Readers will also be able to discover the Natyacharya Momtazuddin Ahmed and Professor Rajib Humayun anew. Ovik Osman has successfully unlocked the life of an experimental playwright during the rise of Bengali nationalism before and after the Liberation War as a person and as a teacher, through his description of the memories of the Department of Bengali (Chattogram College)- of which he was an Honours student, Bangla Sangshad- of which he was AGS staging Momtazuddin’s drama at the historical Laldighi Field, and so on. Ahmed’s thoughts of drama and its changes from ancient to modern period will briefly be found in the book.
The writer, however had the friendliest relationship with the Professor and linguist Rajib Humayun, founder of Dhaka University Linguistics Department. As described in the book, being well-versed in the genres of prose and plays, Humayun’s remarkable contributions include his research on the language and culture of Sandwip island and publication of some books on the same. On a related note, one could suggest that the writer could have gone deeper and unearth his philosophical thoughts even more, as Ahmed Sofa did in his Joddopi Amar Guru in respect to Professor Abdur Razzak.

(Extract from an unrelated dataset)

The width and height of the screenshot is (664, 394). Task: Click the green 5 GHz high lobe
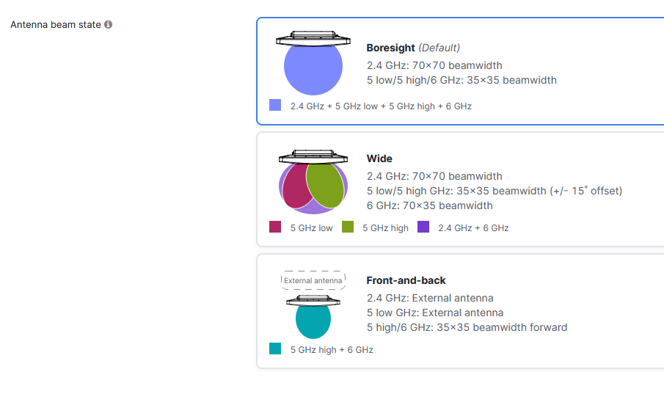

Ovik Osman’s tributes to his father Forak Ahmed and higher secondary level’s teacher Rita Dutta are more well-knitted with appropriate diction. Rita Dutta has been depicted through his experience as a student in Intermediate College and her quotes and thoughts about the Liberation War, religion, country, and so on in many of her write-ups in different magazines and newspapers.
A problematic aspect of the book, however, is that Osman seemed to be somewhat in a hurry to develop the contents and input regarding the necessary information to be portrayed the book. The book itself is attractively designed and produced, but it could have been more elaborative and in places better edited and proof-read to avoid some unexpected spelling mistakes. All in all, a commendable effort was made on the part of the writer, which illuminates us about the lives of some Bangladeshi intellects in a perspective never seen before.
The writer is National Consultant, UNDP Bangladesh.